[Pixel coordinate grounding data]

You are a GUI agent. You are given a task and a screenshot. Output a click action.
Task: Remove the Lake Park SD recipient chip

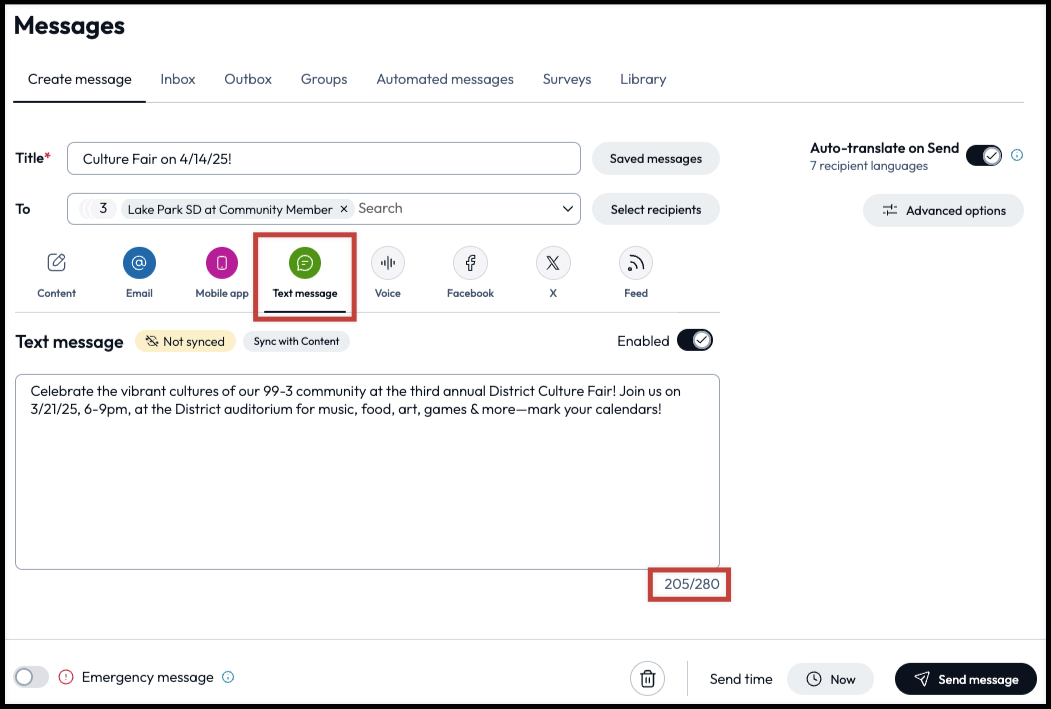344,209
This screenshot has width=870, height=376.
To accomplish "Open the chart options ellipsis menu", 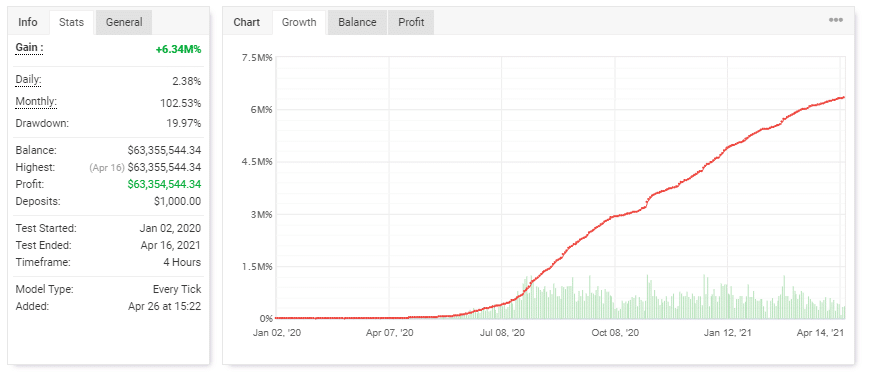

» EXERCISE DESCRIPTION
Every line that contains "screenshot" should be copied out of the data.

» WRITTEN SOLUTION
You are a GUI agent. You are given a task and a screenshot. Output a click action.
This screenshot has width=870, height=376.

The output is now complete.